Eventually, we narrowed down the issue to a particular net. After we re-routed the net in the DCP, the failure disappeared.

We then checked the timing analysis and the timing constraints on the paths related to this net:

1. Report timing on paths through the net. In this report we knew that the involved paths were covered by multicycle path constraints.

report_timing -through [get_nets <net_name>]

2. Open the Timing Constraints wizard to find the corresponding multicycle path constraints.

Tools -> Timing -> Edit Timing Constraints

We found the below multicycle path constraints in the Timing Constraints wizard:

set_multicycle_path -setup -from [get_pins */u_ddr_cal_top/calDone*/C] 8
set_multicycle_path -hold -end -from [get_pins */u_ddr_cal_top/calDone*/C] 7

Based on the above analysis, we determined that there was a race condition issue on those paths.

The multicycle path constraints should not have been added.
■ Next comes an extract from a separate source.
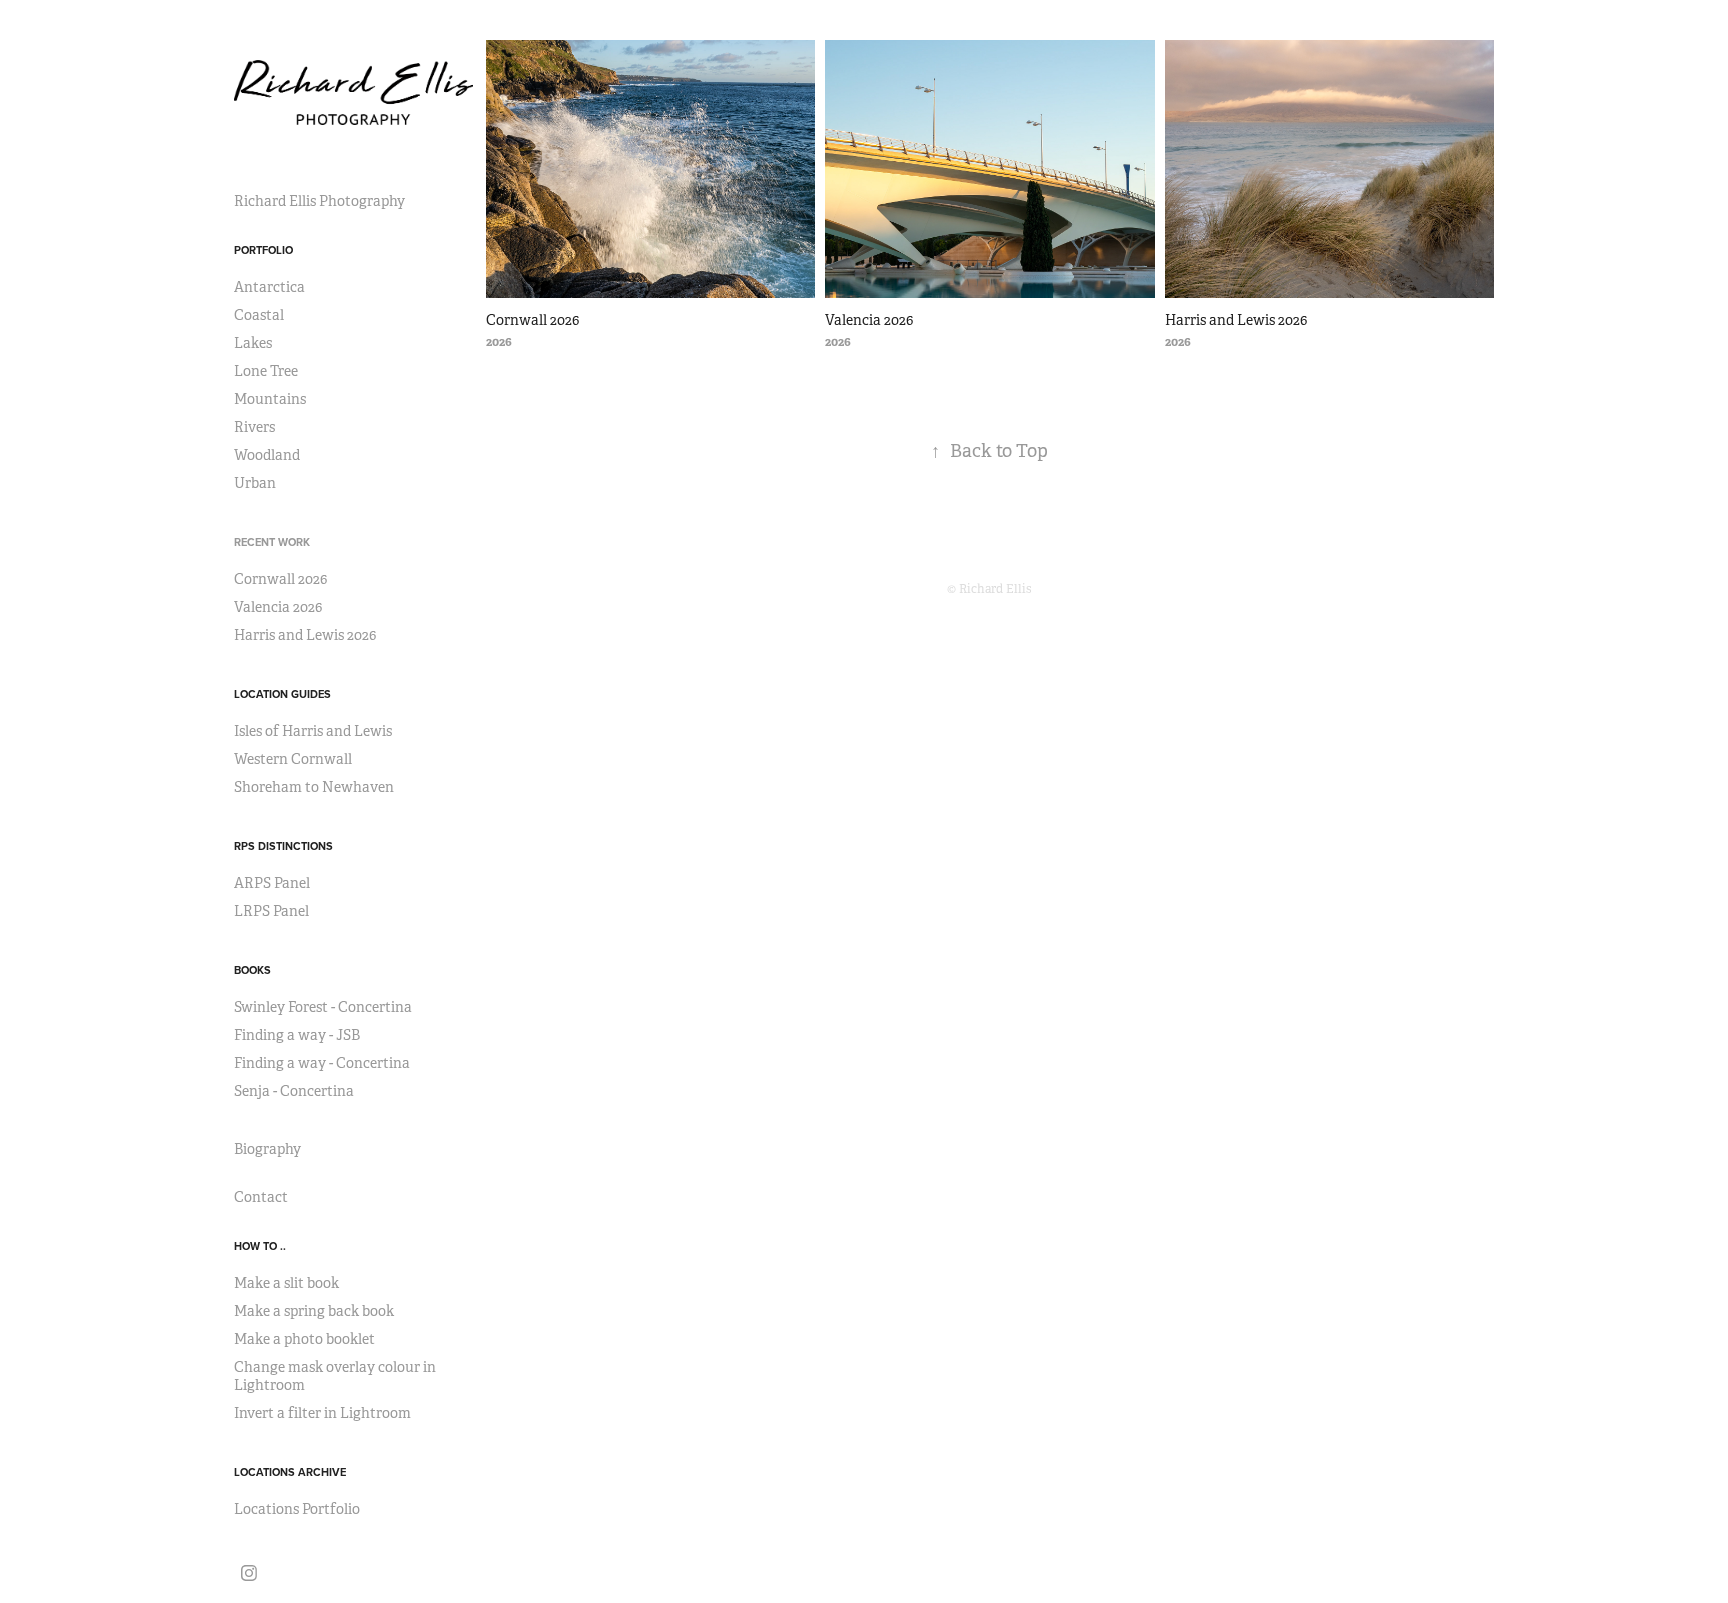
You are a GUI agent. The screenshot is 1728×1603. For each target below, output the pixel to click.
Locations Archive (290, 1472)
In this use case the data should be captured correctly every clock cycle to avoid the race condition, so these are not multicycle paths.

Root cause analysis:

The following are the paths where the race condition issue occurred.

multicycle_path.png

The two destinations need to receive the calDone signal on the same cycle as both of them are closely related. They are different timing paths and each one of them might have closed timing at a different clock cycle (between 1 to 8 cycles as per the multicycle constraint). This can cause the calDone to reach the destinations at different time lines, leading to incorrect functionality.

On the other hand, the two destinations do not have CE pin control (CE pin tied to VCC). Therefore, data on the two paths is not captured on the same clock cycle, so they are not qualified multicycle paths.
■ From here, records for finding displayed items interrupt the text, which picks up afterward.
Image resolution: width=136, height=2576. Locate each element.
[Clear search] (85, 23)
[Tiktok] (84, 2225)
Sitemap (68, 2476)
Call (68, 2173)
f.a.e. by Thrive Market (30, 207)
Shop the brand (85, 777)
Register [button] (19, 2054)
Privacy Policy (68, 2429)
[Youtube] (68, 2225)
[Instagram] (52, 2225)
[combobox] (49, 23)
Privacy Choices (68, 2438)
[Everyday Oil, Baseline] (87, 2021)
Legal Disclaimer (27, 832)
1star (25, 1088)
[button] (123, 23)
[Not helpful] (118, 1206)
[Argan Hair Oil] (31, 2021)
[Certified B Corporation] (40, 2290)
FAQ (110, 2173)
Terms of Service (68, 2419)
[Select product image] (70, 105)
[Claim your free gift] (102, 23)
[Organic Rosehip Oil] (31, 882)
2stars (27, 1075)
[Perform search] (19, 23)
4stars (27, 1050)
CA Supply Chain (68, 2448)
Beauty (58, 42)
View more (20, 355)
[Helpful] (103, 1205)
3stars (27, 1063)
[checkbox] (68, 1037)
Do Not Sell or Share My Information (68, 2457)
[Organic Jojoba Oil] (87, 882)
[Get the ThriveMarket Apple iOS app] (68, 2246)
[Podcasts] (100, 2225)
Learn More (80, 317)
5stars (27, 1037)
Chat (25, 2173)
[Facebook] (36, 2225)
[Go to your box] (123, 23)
This multicycle constraint violation is actually caught by the Methodology Report:

TIMING-46#1 Warning

Multicycle path with tied CE pins 

One or more multicycle paths are defined between registers u_mig/inst/u_ddr4_mem_intfc/u_ddr_cal_top/calDone_gated_reg/Q and u_example_tb/init_calib_complete_r_reg/D with a direct connection and the CE pins connected to VCC (see constraint position 6 in the Timing Constraint window in Vivado IDE). This can result in an inaccurate path requirement.

TIMING-46#2 Warning

Multicycle path with tied CE pins 

One or more multicycle paths are defined between registers u_mig/inst/u_ddr4_mem_intfc/u_ddr_cal_top/calDone_gated_reg/Q and u_mig/inst/u_ddr4_mem_intfc/u_ddr_mc/u_ddr_mc_periodic/periodic_config_gap_enable_reg/D with a direct connection and the CE pins connected to VCC (see constraint position 6 in the Timing Constraint window in Vivado IDE).  This may result in an inaccurate path requirement.

It is a good idea to check the Methodology Report at an early stage of the design flow. In examples like this one it could help you to catch and fix the multicycle violation and avoid the hardware failure. You can also run the Methodology Report first as part of the debugging process, and the warnings highlighting the violation will help to speed up the investigation.

Resolution:

  • (Xilinx Answer 73068) provides the patches that resolves this issue in releases prior to the 2020.1 version.
  • Starting from the 2020.1 release, the multicycle path constraints are removed and pipeline stages are added on the paths to ease timing closure while ensuring that all destinations are timed to the same fabric cycle.

Conclusion:

  1. Run the Methodology Report early in the design flow to catch and fix potential issues.
  2. Be careful to use multicycle constraint on paths with CE pins tied to VCC.